*Records for the task*.
══════════

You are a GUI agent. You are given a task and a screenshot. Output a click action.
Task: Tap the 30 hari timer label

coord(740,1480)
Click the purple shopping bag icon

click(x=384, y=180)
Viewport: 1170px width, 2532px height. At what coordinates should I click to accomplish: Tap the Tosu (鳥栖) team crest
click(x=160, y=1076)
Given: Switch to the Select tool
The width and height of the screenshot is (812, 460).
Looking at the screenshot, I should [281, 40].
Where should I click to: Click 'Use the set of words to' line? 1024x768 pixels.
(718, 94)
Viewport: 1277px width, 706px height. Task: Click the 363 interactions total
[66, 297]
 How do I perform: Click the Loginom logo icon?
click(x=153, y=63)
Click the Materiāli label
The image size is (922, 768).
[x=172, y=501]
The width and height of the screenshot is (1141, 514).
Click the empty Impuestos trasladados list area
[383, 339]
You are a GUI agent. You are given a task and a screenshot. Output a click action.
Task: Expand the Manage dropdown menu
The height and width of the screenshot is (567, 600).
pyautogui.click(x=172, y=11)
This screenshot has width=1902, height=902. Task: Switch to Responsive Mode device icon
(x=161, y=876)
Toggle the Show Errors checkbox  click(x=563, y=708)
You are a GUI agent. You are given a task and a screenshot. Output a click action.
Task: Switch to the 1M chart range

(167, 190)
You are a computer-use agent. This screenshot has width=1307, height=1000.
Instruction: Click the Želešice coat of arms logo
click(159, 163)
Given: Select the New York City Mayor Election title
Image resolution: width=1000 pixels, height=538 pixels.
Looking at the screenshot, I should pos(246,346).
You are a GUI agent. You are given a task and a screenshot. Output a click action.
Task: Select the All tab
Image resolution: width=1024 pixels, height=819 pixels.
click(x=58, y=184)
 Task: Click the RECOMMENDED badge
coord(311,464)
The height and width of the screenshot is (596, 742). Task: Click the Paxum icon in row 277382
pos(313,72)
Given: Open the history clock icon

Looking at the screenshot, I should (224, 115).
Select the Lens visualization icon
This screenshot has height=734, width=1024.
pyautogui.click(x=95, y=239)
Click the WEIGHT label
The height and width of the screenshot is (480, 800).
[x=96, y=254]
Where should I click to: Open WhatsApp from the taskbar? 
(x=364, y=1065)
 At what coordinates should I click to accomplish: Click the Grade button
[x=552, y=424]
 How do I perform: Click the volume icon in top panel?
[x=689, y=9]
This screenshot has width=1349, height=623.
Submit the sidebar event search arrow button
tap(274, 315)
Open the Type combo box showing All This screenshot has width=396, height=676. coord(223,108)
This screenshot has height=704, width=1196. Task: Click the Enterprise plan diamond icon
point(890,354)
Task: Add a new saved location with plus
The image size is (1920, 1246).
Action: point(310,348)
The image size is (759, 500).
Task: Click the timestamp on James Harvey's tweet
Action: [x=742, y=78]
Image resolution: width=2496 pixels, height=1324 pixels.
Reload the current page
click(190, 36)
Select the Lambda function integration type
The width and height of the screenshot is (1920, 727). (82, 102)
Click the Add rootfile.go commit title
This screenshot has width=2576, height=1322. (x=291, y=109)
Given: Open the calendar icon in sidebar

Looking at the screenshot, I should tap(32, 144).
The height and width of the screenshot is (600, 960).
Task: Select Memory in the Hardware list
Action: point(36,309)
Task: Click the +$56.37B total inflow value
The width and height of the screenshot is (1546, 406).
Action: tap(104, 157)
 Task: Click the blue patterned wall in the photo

══════════

*What the task requires*. Can you reproduce every record above word for word, leaving nothing out and changing nothing?

*Output*.
You are a GUI agent. You are given a task and a screenshot. Output a click action.
Task: Tap the 30 hari timer label

coord(740,1480)
Click the purple shopping bag icon

click(x=384, y=180)
Viewport: 1170px width, 2532px height. At what coordinates should I click to accomplish: Tap the Tosu (鳥栖) team crest
click(x=160, y=1076)
Given: Switch to the Select tool
The width and height of the screenshot is (812, 460).
Looking at the screenshot, I should [281, 40].
Where should I click to: Click 'Use the set of words to' line? 1024x768 pixels.
(718, 94)
Viewport: 1277px width, 706px height. Task: Click the 363 interactions total
[66, 297]
 How do I perform: Click the Loginom logo icon?
click(x=153, y=63)
Click the Materiāli label
The image size is (922, 768).
[x=172, y=501]
The width and height of the screenshot is (1141, 514).
Click the empty Impuestos trasladados list area
[383, 339]
You are a GUI agent. You are given a task and a screenshot. Output a click action.
Task: Expand the Manage dropdown menu
The height and width of the screenshot is (567, 600).
pyautogui.click(x=172, y=11)
This screenshot has width=1902, height=902. Task: Switch to Responsive Mode device icon
(x=161, y=876)
Toggle the Show Errors checkbox  click(x=563, y=708)
You are a GUI agent. You are given a task and a screenshot. Output a click action.
Task: Switch to the 1M chart range

(167, 190)
You are a computer-use agent. This screenshot has width=1307, height=1000.
Instruction: Click the Želešice coat of arms logo
click(159, 163)
Given: Select the New York City Mayor Election title
Image resolution: width=1000 pixels, height=538 pixels.
Looking at the screenshot, I should pos(246,346).
You are a GUI agent. You are given a task and a screenshot. Output a click action.
Task: Select the All tab
Image resolution: width=1024 pixels, height=819 pixels.
click(x=58, y=184)
 Task: Click the RECOMMENDED badge
coord(311,464)
The height and width of the screenshot is (596, 742). Task: Click the Paxum icon in row 277382
pos(313,72)
Given: Open the history clock icon

Looking at the screenshot, I should (224, 115).
Select the Lens visualization icon
This screenshot has height=734, width=1024.
pyautogui.click(x=95, y=239)
Click the WEIGHT label
The height and width of the screenshot is (480, 800).
[x=96, y=254]
Where should I click to: Open WhatsApp from the taskbar? 
(x=364, y=1065)
 At what coordinates should I click to accomplish: Click the Grade button
[x=552, y=424]
 How do I perform: Click the volume icon in top panel?
[x=689, y=9]
This screenshot has width=1349, height=623.
Submit the sidebar event search arrow button
tap(274, 315)
Open the Type combo box showing All This screenshot has width=396, height=676. coord(223,108)
This screenshot has height=704, width=1196. Task: Click the Enterprise plan diamond icon
point(890,354)
Task: Add a new saved location with plus
The image size is (1920, 1246).
Action: point(310,348)
The image size is (759, 500).
Task: Click the timestamp on James Harvey's tweet
Action: [x=742, y=78]
Image resolution: width=2496 pixels, height=1324 pixels.
Reload the current page
click(190, 36)
Select the Lambda function integration type
The width and height of the screenshot is (1920, 727). (82, 102)
Click the Add rootfile.go commit title
This screenshot has width=2576, height=1322. (x=291, y=109)
Given: Open the calendar icon in sidebar

Looking at the screenshot, I should tap(32, 144).
The height and width of the screenshot is (600, 960).
Task: Select Memory in the Hardware list
Action: point(36,309)
Task: Click the +$56.37B total inflow value
The width and height of the screenshot is (1546, 406).
Action: tap(104, 157)
 Task: Click the blue patterned wall in the photo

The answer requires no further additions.